[Records drawn from a dataset]
■ ■ ■ ■

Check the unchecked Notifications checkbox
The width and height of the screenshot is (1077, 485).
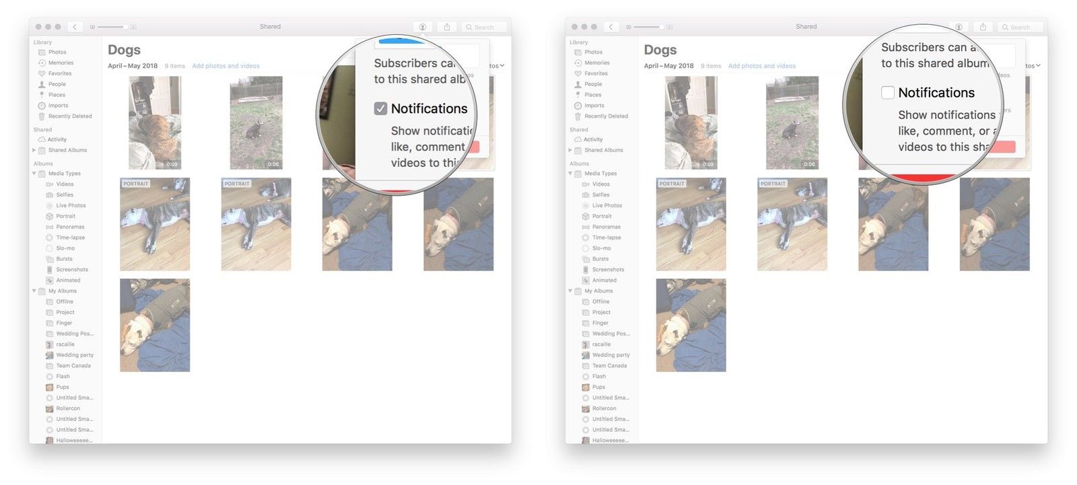[888, 93]
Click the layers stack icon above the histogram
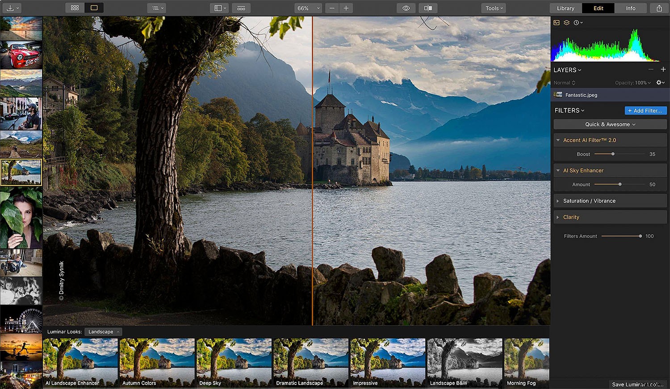This screenshot has width=670, height=389. coord(566,22)
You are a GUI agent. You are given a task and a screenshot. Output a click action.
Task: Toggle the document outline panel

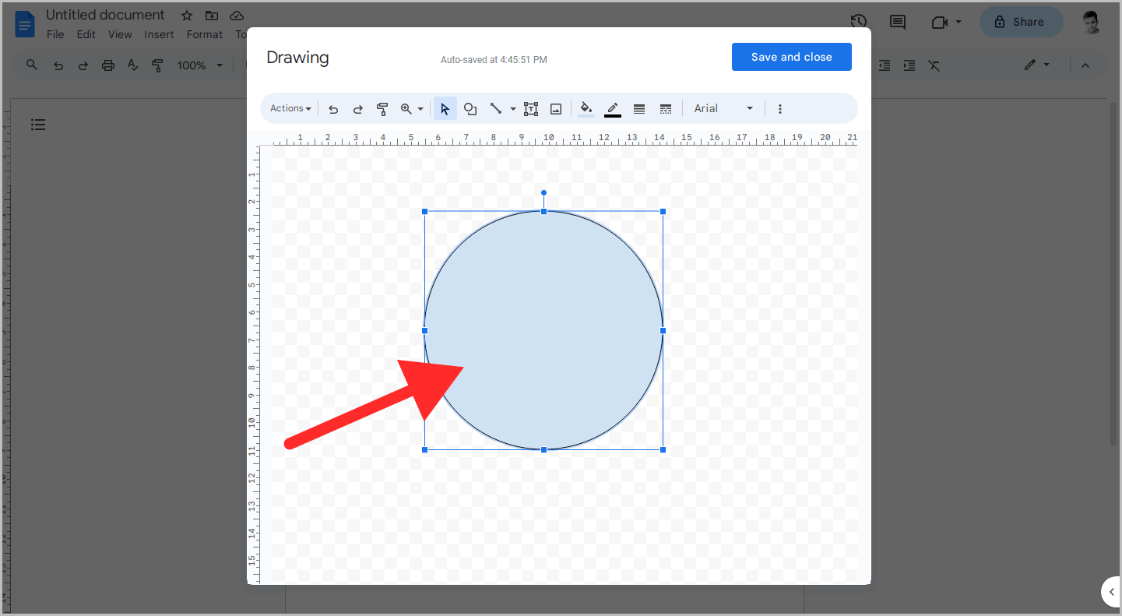pyautogui.click(x=37, y=124)
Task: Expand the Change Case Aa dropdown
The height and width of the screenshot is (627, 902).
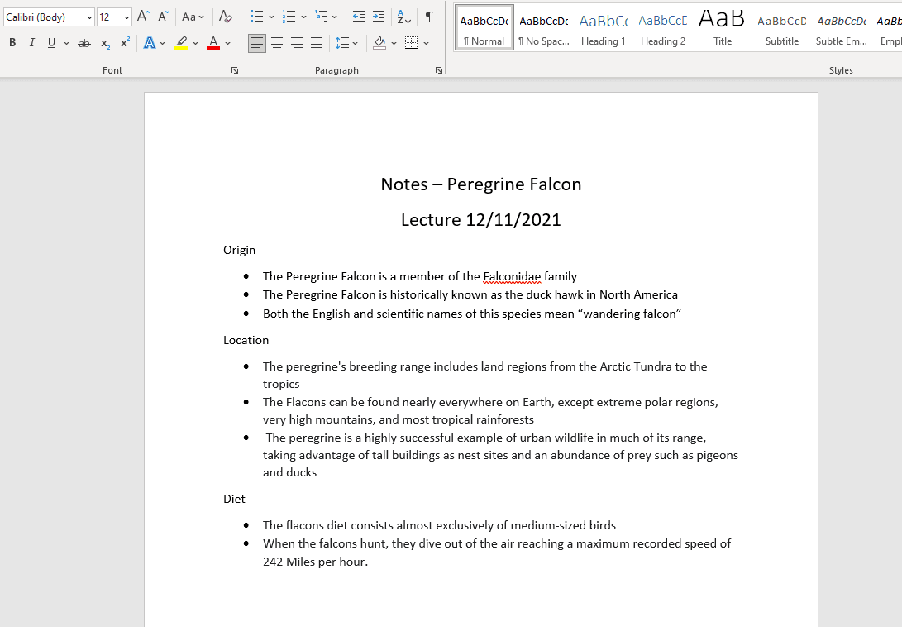Action: coord(193,17)
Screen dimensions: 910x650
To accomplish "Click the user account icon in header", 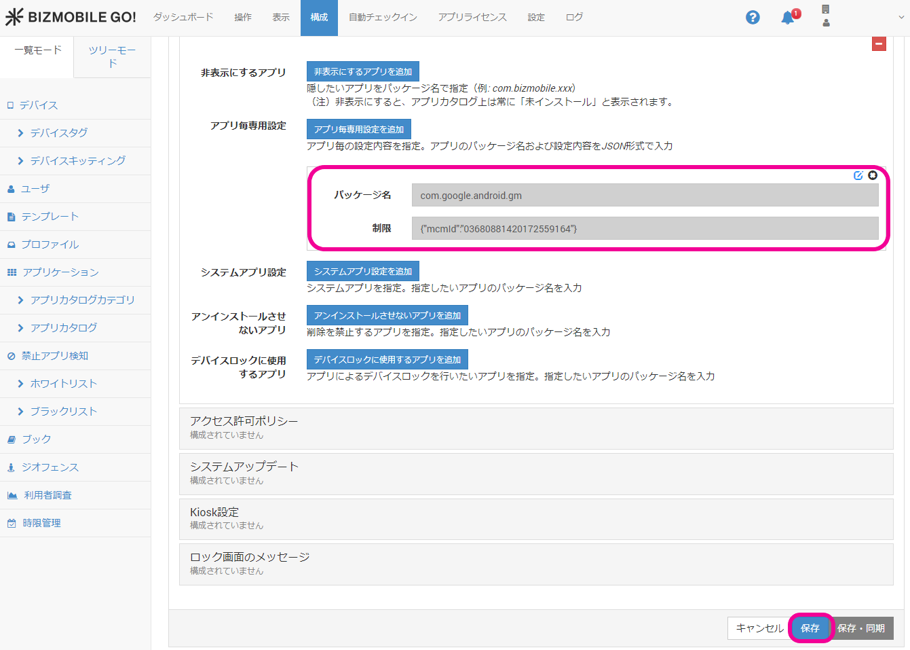I will click(826, 23).
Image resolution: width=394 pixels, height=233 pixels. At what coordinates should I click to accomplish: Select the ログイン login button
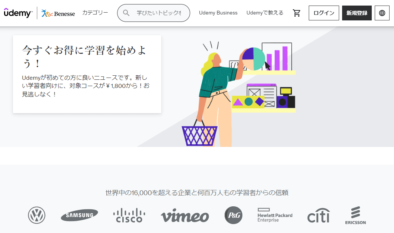(x=324, y=13)
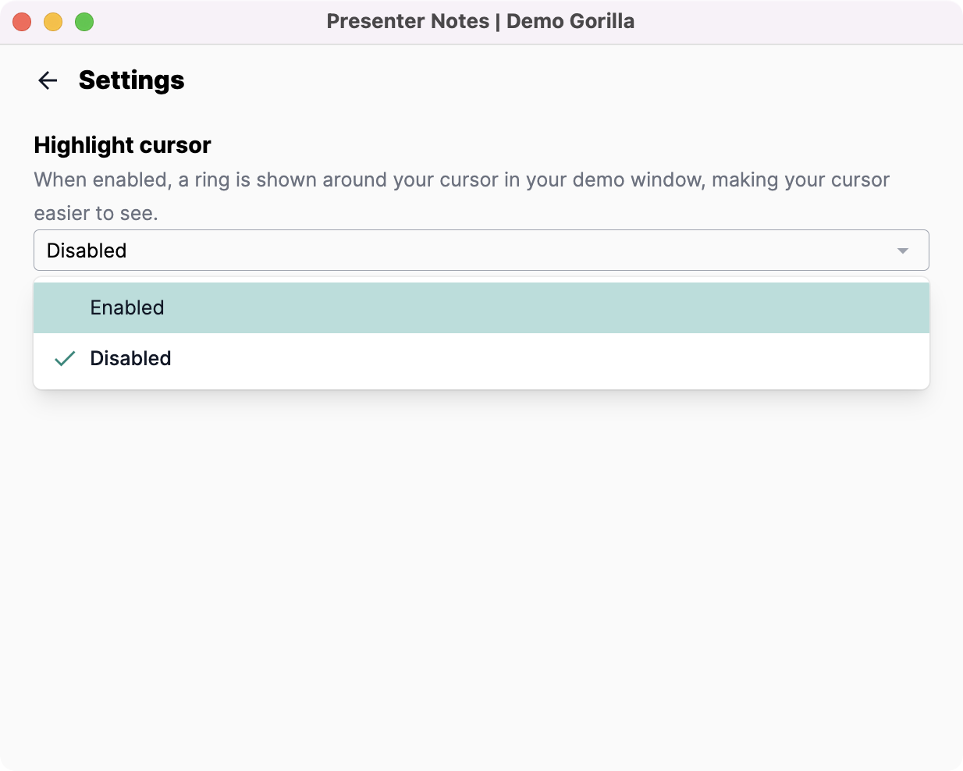Click the Presenter Notes title bar
This screenshot has height=771, width=963.
(x=482, y=21)
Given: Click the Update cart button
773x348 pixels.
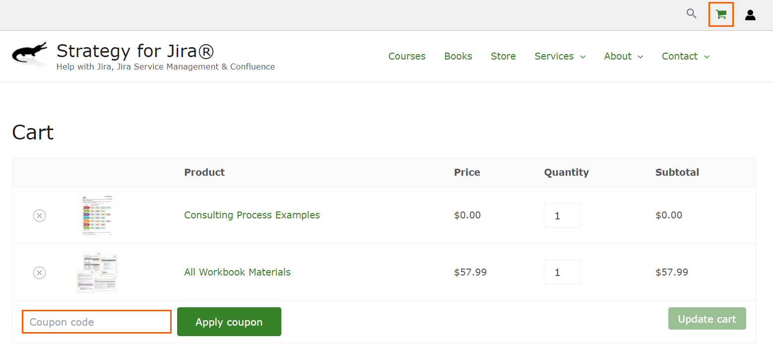Looking at the screenshot, I should (x=707, y=319).

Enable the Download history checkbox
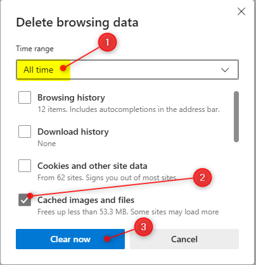(x=25, y=132)
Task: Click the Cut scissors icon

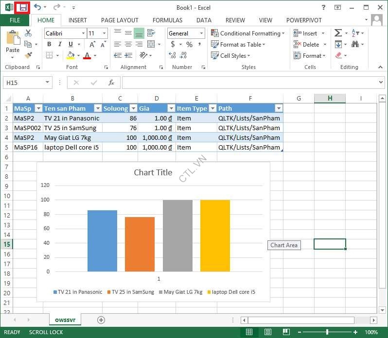Action: [x=28, y=33]
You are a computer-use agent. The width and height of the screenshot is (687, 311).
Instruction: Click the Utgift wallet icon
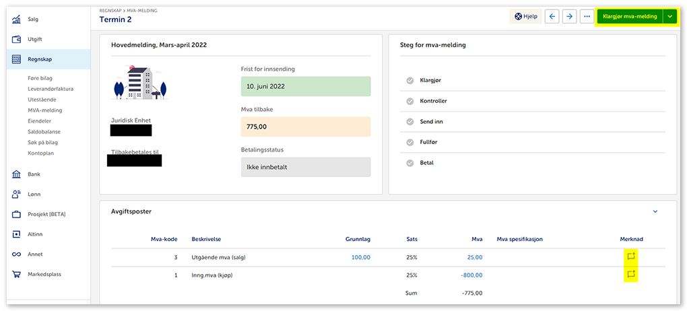[x=17, y=39]
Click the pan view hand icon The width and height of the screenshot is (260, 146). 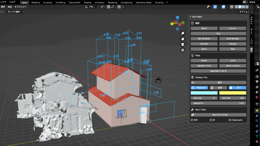click(x=182, y=39)
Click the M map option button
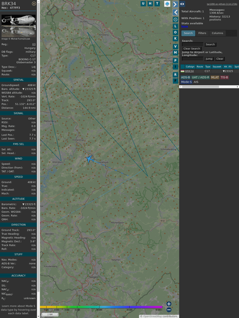The image size is (239, 318). 175,53
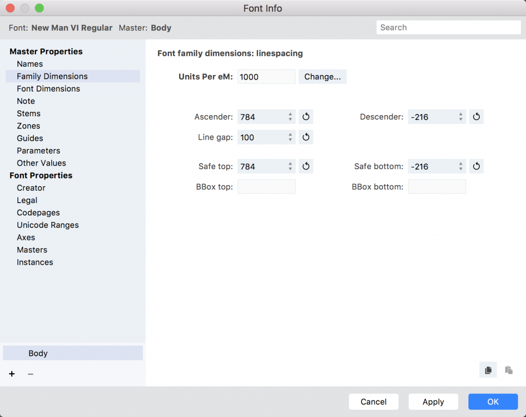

■ ■ ■ ■

▸ What the task requires:
Please state how many lines in the records contain the word "agent", and give only that number.

▸ Reply:
2